In essence, every trans­for­ma­tion is a jour­ney with an uncer­tain out­come. The vision of dig­i­tal busi­ness mod­els or an agile orga­ni­za­tion or both is the North star and points the way. The What and How, how­ev­er, must first be explored and tried out in detail. And for this, it does not require a few man­agers but rather the wis­dom, expe­ri­ence and cre­ativ­i­ty of all those affect­ed. It is all about encour­ag­ing curios­i­ty, courage and cre­ativ­i­ty. It’s about let­ting your­self be sur­prised. And it is about endur­ing fail­ures and learn­ing togeth­er. All this is based on trust. You have to trust in peo­ple’s moti­va­tion and potential.

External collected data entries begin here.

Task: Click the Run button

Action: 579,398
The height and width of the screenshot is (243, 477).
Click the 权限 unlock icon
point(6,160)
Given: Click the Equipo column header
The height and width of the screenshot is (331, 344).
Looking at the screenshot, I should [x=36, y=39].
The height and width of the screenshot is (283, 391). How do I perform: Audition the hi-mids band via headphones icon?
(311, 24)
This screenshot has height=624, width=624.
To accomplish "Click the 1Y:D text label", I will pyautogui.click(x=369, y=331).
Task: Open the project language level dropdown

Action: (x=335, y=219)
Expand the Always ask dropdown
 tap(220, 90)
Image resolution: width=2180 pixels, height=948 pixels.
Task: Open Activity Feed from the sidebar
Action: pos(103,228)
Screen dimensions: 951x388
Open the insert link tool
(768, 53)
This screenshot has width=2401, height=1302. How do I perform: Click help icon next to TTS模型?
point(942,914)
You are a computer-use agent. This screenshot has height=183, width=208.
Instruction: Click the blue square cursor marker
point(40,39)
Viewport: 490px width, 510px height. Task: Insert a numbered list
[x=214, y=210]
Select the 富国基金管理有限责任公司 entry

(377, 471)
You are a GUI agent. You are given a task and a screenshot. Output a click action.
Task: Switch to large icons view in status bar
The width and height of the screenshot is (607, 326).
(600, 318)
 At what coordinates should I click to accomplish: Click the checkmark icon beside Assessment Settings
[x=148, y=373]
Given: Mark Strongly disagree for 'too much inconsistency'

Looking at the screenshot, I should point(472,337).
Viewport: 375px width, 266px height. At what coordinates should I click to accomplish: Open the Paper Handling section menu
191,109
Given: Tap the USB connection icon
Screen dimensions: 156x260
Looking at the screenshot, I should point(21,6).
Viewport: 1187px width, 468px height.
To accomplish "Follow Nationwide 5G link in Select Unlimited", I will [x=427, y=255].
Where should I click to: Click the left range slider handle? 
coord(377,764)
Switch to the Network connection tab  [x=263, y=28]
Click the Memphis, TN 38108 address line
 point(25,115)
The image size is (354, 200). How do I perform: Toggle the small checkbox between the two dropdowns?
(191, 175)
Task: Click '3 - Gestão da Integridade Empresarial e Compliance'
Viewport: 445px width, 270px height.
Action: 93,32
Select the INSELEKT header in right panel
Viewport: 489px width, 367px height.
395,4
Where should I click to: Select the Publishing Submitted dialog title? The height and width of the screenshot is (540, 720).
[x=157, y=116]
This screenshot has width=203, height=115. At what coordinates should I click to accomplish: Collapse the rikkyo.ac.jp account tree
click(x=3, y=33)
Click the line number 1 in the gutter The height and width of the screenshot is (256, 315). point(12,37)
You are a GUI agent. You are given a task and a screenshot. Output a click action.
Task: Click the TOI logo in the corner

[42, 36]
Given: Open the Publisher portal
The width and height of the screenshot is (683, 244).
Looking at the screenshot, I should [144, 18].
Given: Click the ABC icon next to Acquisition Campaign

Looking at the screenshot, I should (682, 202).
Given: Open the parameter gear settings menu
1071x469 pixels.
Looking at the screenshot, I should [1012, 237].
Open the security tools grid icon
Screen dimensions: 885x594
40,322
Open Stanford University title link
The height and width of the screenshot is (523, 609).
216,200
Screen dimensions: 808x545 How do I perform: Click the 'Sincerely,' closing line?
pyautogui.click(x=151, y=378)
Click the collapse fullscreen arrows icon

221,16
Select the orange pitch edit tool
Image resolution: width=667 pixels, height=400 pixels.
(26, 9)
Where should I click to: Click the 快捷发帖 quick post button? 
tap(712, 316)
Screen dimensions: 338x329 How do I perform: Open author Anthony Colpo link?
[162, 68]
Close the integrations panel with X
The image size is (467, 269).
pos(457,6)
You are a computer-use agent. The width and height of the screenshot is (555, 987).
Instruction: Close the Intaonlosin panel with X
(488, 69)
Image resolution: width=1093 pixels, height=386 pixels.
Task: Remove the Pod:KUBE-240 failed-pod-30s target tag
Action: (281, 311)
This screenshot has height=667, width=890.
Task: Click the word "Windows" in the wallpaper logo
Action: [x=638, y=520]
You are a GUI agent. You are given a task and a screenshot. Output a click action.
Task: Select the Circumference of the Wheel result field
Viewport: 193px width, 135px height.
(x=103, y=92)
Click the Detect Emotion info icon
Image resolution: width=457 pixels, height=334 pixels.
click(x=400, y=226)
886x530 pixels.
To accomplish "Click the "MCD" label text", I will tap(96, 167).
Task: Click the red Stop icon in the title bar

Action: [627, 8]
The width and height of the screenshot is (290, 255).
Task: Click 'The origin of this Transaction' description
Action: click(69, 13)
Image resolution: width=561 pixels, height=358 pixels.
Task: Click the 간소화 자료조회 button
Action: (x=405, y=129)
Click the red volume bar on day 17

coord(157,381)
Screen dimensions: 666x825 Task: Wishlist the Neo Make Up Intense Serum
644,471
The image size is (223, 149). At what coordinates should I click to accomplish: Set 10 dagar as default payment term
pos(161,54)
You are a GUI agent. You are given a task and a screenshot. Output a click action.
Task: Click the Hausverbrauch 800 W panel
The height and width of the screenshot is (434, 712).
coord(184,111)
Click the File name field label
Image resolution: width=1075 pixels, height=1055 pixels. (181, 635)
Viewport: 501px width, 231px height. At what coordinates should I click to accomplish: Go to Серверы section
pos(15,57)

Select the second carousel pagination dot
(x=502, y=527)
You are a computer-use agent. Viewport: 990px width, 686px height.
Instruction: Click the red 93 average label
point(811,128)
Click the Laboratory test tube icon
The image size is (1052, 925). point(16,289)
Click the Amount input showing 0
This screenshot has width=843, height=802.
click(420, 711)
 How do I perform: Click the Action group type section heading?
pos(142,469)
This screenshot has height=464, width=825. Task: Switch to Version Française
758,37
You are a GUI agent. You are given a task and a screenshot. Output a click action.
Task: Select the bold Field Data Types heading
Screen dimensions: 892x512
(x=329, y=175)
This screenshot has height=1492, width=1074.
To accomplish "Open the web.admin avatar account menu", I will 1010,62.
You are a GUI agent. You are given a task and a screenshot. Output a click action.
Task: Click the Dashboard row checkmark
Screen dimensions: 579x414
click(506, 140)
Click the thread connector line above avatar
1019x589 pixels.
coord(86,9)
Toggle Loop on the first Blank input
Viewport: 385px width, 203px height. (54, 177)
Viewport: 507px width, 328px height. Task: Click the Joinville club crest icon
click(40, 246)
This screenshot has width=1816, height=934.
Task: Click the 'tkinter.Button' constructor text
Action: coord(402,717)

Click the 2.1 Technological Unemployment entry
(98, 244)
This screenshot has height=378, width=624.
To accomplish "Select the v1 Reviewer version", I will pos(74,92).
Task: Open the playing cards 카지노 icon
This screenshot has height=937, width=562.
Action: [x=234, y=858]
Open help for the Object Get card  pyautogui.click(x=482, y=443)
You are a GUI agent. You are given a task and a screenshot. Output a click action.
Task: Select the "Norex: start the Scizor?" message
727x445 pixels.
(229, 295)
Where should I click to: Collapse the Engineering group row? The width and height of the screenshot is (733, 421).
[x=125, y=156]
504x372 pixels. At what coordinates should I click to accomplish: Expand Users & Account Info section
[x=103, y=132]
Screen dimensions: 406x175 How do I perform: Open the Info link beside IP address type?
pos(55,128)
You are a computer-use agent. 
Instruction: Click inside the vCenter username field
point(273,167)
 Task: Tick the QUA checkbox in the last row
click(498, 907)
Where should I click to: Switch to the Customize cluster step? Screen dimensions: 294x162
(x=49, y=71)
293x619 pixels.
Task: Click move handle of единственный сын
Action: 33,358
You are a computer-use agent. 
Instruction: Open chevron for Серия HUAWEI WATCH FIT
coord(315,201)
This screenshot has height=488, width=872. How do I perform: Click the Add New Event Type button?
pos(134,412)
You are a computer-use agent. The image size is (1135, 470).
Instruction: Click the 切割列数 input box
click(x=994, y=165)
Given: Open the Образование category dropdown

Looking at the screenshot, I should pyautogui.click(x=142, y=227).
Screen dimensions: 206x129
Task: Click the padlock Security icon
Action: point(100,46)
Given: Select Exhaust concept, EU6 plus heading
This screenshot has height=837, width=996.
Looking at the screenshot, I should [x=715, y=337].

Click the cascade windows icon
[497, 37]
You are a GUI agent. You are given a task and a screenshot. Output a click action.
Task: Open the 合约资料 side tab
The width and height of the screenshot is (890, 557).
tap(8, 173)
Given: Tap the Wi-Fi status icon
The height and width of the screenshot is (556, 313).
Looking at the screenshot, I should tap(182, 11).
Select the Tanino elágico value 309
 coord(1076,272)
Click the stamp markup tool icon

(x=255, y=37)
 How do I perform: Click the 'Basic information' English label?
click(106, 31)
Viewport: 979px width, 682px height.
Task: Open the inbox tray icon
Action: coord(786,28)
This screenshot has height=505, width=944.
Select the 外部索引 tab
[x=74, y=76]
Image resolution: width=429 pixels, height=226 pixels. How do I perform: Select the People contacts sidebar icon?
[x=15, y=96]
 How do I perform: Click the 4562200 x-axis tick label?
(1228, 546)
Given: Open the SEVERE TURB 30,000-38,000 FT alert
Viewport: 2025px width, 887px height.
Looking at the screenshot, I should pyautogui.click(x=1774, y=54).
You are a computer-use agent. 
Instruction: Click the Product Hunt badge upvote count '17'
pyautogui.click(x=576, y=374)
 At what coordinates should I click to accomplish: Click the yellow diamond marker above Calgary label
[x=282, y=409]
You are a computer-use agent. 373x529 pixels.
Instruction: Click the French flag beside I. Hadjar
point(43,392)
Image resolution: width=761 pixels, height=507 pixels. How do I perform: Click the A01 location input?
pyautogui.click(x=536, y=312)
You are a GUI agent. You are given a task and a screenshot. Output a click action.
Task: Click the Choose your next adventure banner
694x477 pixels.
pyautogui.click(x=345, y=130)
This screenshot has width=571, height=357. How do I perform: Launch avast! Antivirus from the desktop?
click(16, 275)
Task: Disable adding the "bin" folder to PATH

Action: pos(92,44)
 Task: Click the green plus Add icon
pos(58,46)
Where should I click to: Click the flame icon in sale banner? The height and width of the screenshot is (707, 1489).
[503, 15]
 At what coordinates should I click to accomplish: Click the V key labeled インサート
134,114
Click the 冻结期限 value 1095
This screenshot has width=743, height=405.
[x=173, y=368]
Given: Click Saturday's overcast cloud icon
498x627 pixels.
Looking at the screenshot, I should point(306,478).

Rush is the oppo­site of patience: impa­tient­ly it seeks to accel­er­ate what actu­al­ly takes its time.
Jür­gen Dahl

In our econ­o­my, which is so focused on short-term fig­ures and suc­cess, we have some­what lost the virtue of patience. On the oth­er hand, every­thing takes time and nat­ur­al process­es in par­tic­u­lar can­not be accel­er­at­ed: Nine women can’ t deliv­er a baby in a month using the pic­ture from Fred Brook’s mag­nif­i­cent book “The Myth­i­cal Man-Month”. And toma­toes don’t grow faster if a man­ag­er super­vis­es and moti­vates them. Every­thing takes time. This triv­ial insight marks the begin­ning of every sus­tain­able trans­for­ma­tion. There are no abbre­vi­a­tions, panaceas or blue­prints. The key to a suc­cess­ful trans­for­ma­tion is to with­stand the pres­sure to deliv­er short-term suc­cess and to empa­thet­i­cal­ly and con­fi­dent­ly give peo­ple the space and time to learn and grow together.

Stop try­ing to bor­row wis­dom and think for your­self. Face your dif­fi­cul­ties and think and think and think and solve your prob­lems your­self. Suf­fer­ing and dif­fi­cul­ties pro­vide oppor­tu­ni­ties to become bet­ter. Suc­cess is nev­er giv­ing up.